Wednesday, December 22, 2004

Writers and sexual harassment

A month ago I wrote about
a sexual harassment suit filed by a writers' assistant who was offended by the raunchy language and behavior of writers for the Friends TV show.

The plaintiff said, 'They would basically sit like teenagers in a locker room, talking about, you know ... Things they wanted to do to the cast and walking around pretending to masturbate and just ridiculous conduct.'
The case is expected to be heard by the California Supreme Court next year.

For some reason ABC News just published a long story (ABC News: Is Crude Language Part of the Creative Process?) about the case. It adds nothing new, but it is worth reading. Perhaps as a result of the publication of that story, the Pittsburgh Tribune-Review has now published a short summary of the case: Hollywood writers watch harassment case.

Nothing new has actually happened in the case. What I find interesting is that it is news again just because ABC decided to publish a story on it.

I found out about both of these stories because I created an alert on Google. I want to be informed when the case is actually heard by the California Supreme court. To create an alert, look up something in Google's News service. At the bottom of the page, you will be offered the opportunity to create an alert. Or you can go directly to www.google.com/alerts.

The actual story seems to be that the Friends writers were rather juvenile.
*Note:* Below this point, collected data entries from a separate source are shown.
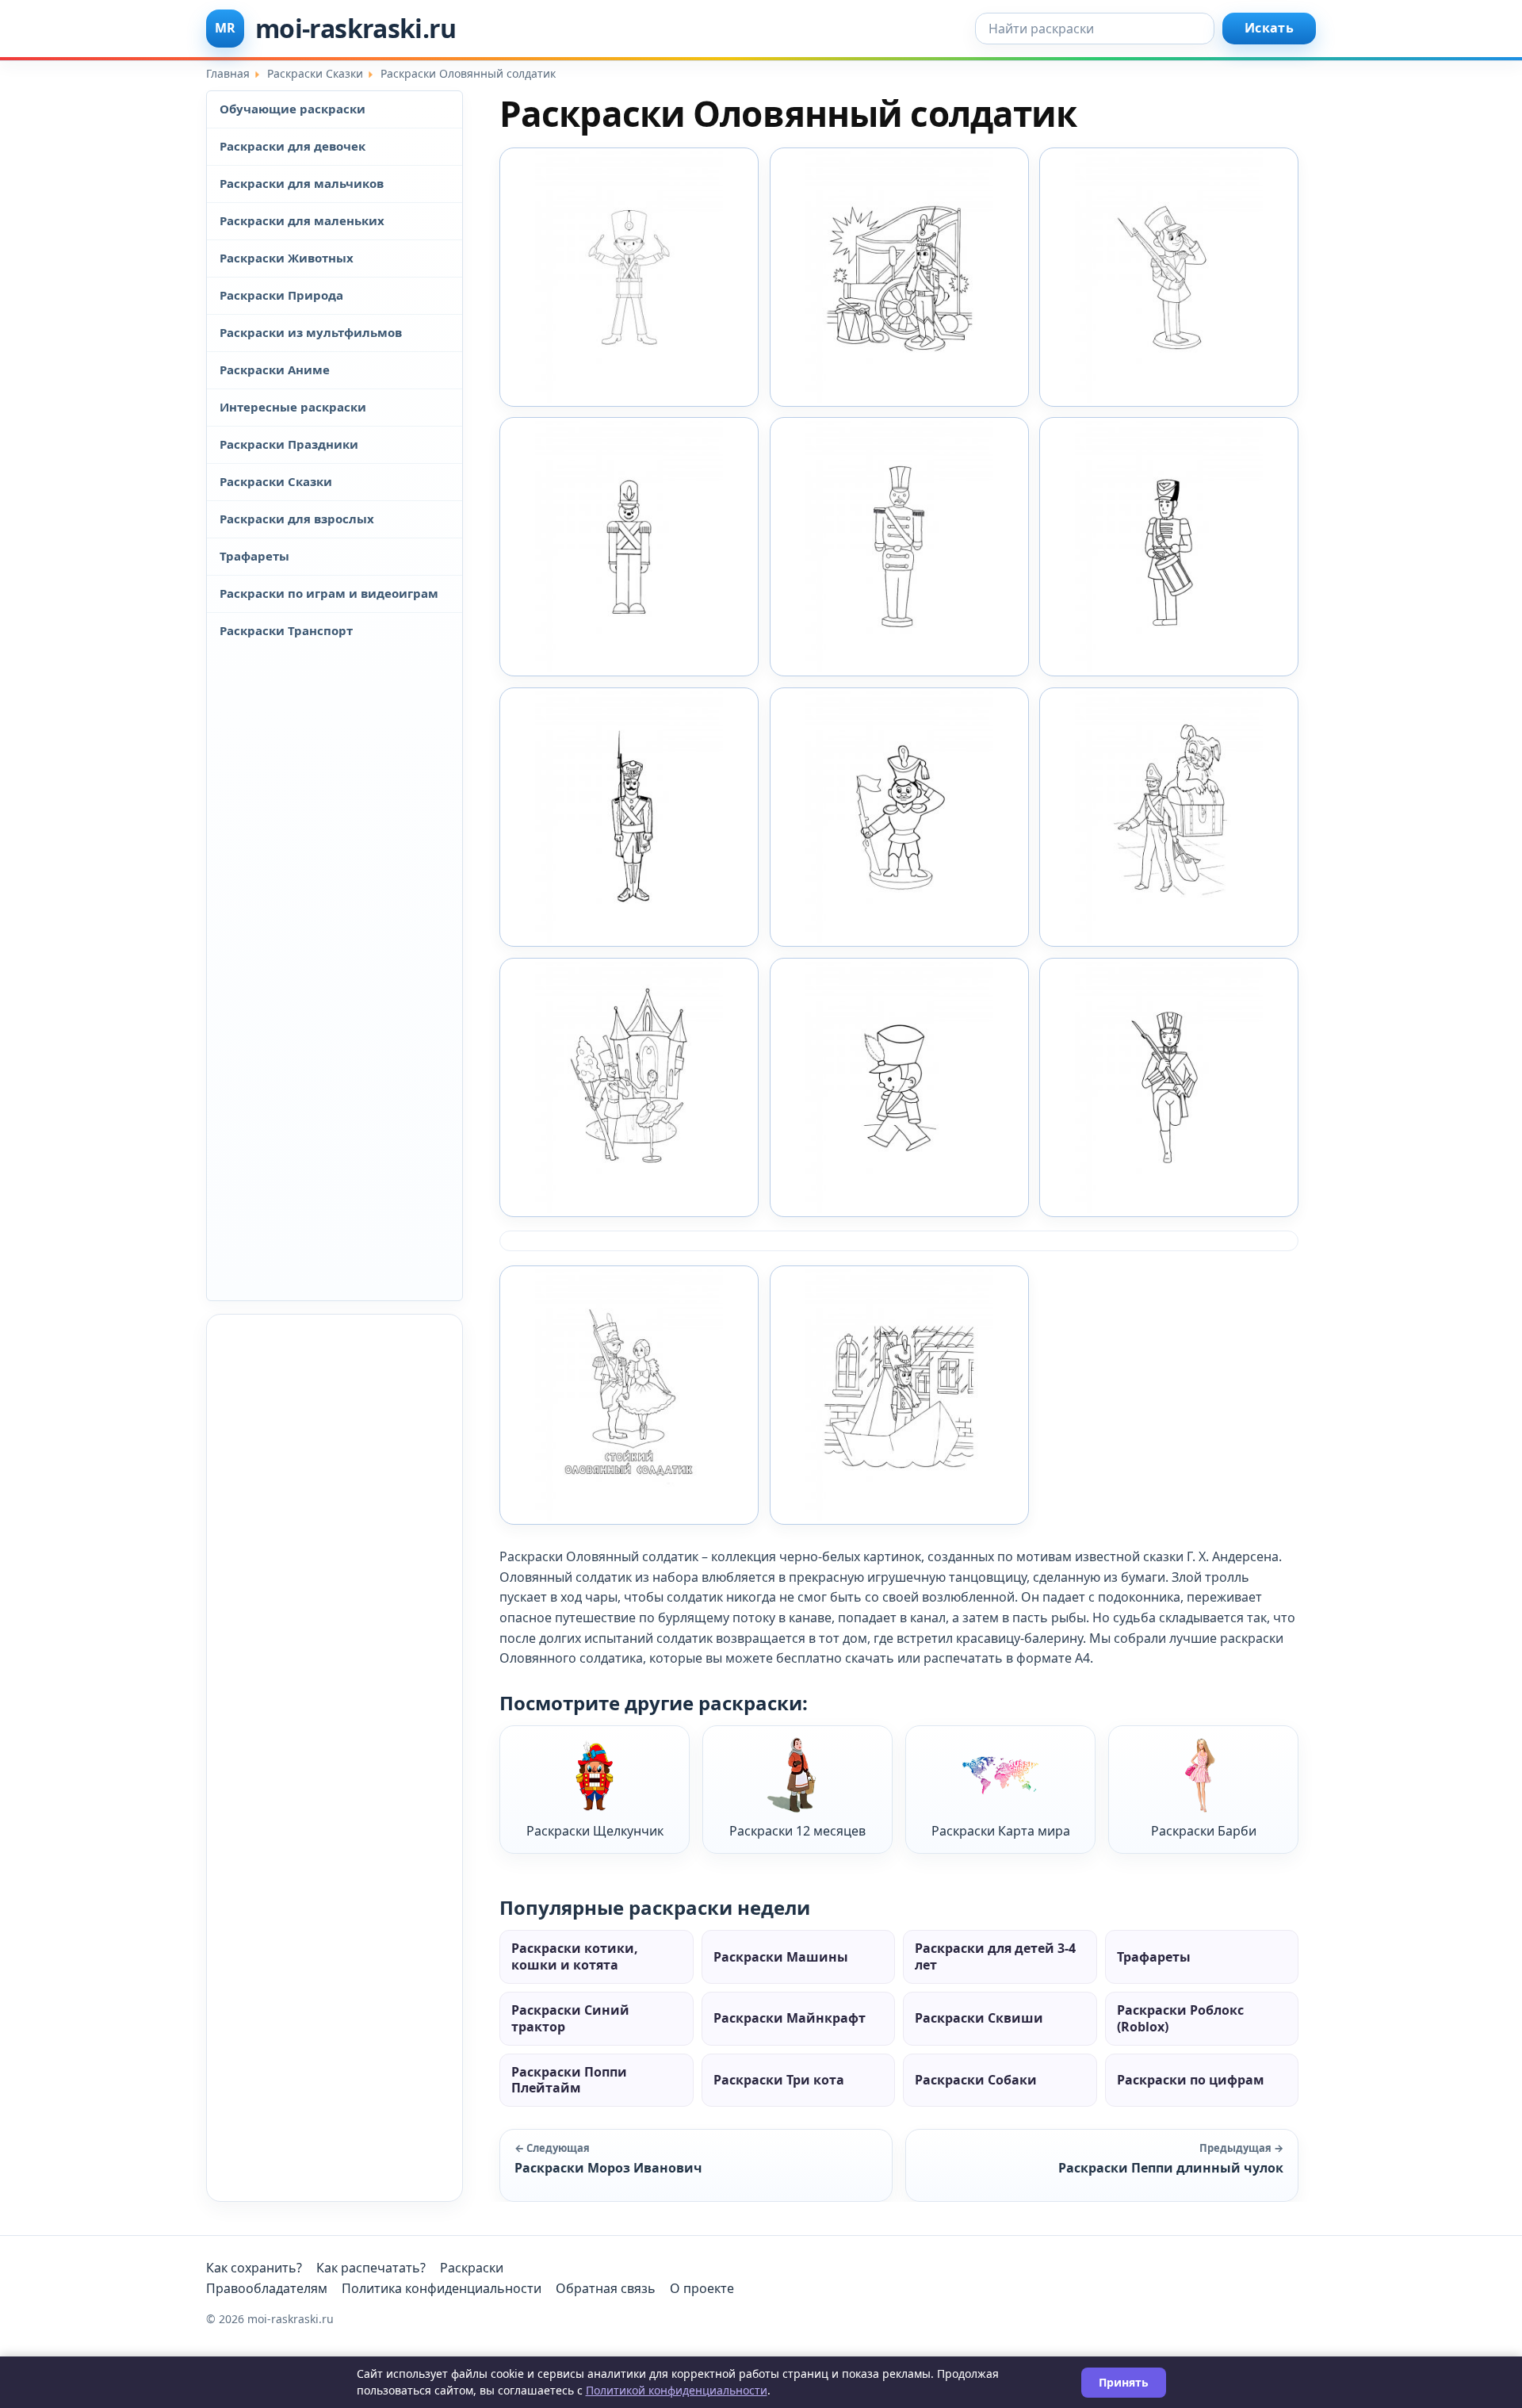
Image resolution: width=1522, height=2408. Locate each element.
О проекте (702, 2288)
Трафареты (254, 556)
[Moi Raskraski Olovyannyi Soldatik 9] (899, 1395)
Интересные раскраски (293, 407)
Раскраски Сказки (276, 481)
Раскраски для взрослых (297, 518)
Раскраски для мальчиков (302, 183)
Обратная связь (606, 2288)
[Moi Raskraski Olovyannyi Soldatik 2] (629, 817)
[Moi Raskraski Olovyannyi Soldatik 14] (1168, 546)
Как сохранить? (254, 2267)
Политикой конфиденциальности (676, 2390)
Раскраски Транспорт (286, 630)
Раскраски (471, 2267)
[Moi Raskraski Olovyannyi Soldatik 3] (899, 817)
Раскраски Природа (281, 295)
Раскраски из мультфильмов (311, 332)
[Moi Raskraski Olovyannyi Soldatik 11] (1168, 277)
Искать (1269, 27)
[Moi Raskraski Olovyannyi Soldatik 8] (629, 1395)
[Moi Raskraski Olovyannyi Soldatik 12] (629, 546)
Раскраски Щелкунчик (594, 1830)
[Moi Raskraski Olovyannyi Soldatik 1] (629, 277)
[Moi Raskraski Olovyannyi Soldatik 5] (629, 1087)
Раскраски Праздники (289, 444)
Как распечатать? (371, 2267)
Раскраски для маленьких (302, 220)
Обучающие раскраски (292, 109)
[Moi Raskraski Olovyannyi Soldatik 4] (1168, 817)
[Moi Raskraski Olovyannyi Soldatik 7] (1168, 1087)
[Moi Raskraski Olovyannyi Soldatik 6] (899, 1087)
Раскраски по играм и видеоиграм (329, 593)
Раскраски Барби (1203, 1830)
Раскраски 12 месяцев (797, 1830)
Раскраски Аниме (275, 369)
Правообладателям (266, 2288)
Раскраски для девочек (292, 146)
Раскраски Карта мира (1000, 1830)
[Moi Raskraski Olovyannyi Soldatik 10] (899, 277)
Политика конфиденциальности (441, 2288)
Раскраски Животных (287, 258)
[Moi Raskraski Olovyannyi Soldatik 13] (899, 546)
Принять (1124, 2382)
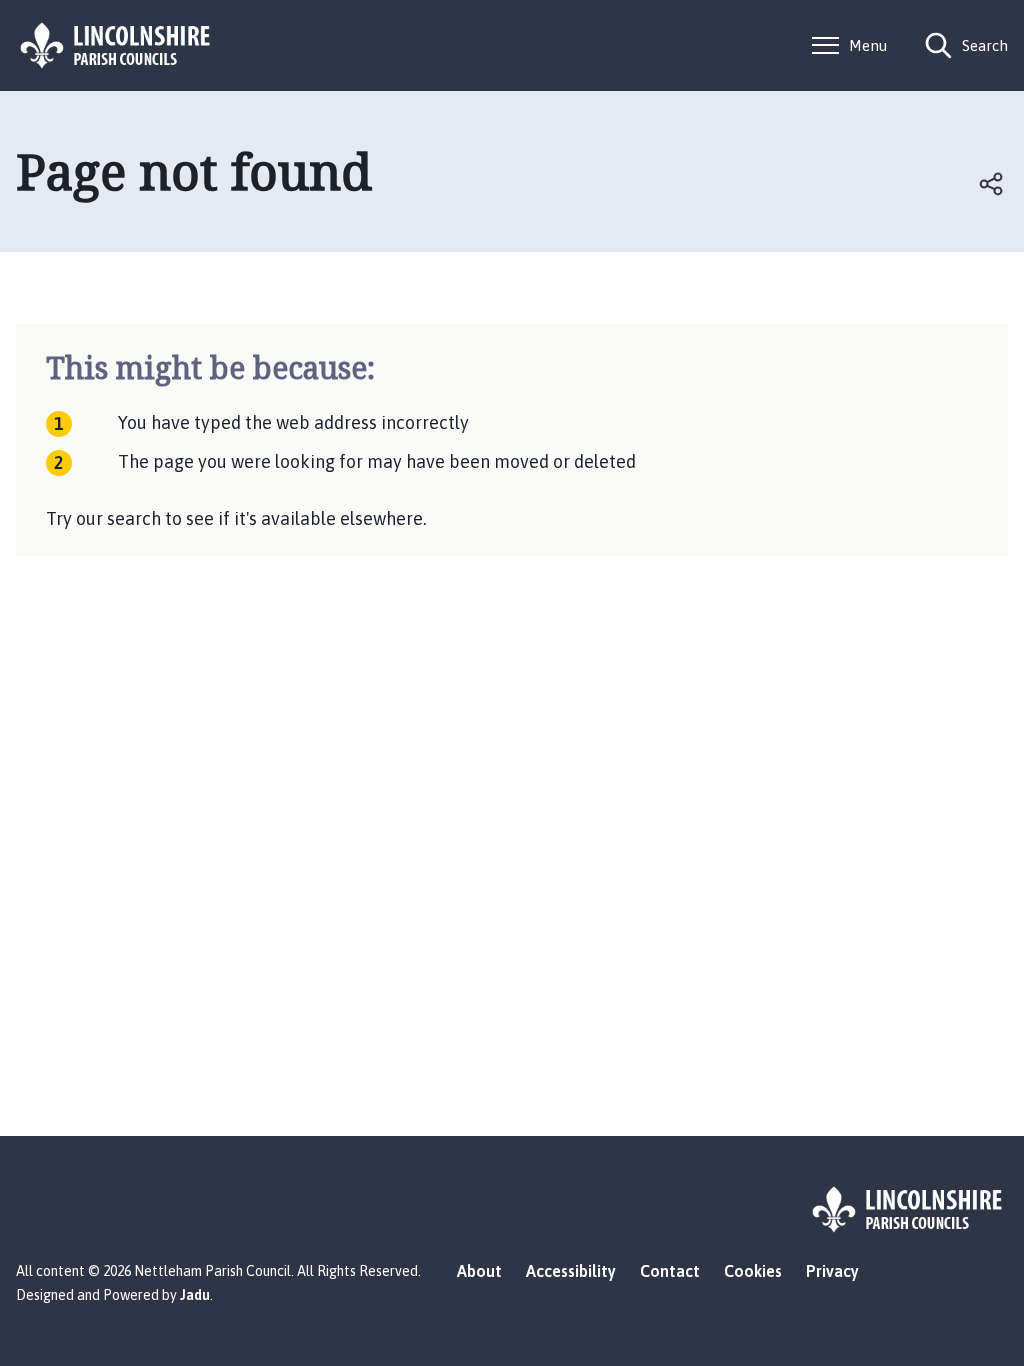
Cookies (753, 1271)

But would you file a suit saying that the workplace was intolerably offensive if you were an elementary school teacher and your students made toilet jokes?

The original purpose of the sexual harassment laws was to protect mainly women (but men in some cases) from sexual bullies and predators. This case seems to me to be different. The gross sexual language was not directed as the plaintiff.

But what if one were a minority and were working in a work environment in which the other employees regularly used terms based on your ethnicity in a negative way—simply as part of their standard mode of expression?
  • What is one were Jewish and your fellow workers were constantly saying things like, "He Jewed him out of it." meaning that he drove an unfairly hard bargain.
  • Or what if one were black and your fellow workers were constantly using the term nigger as a general term of derision?
That's also at issue here. Apparently some of the writers mimed masturbation as a way of criticizing another writer's ideas. Is that offensive enough to merit a workplace harassment suit? I don't know to what extent one would have a case under those circumstances. I don't know how the workplace speech regulation rules are written.

But offensive as that sort of behavior may be, I'm not enthusiastic about having them written in a way that would allow law suits under those circumstances. Do we really want the government writing rules of etiquette for us?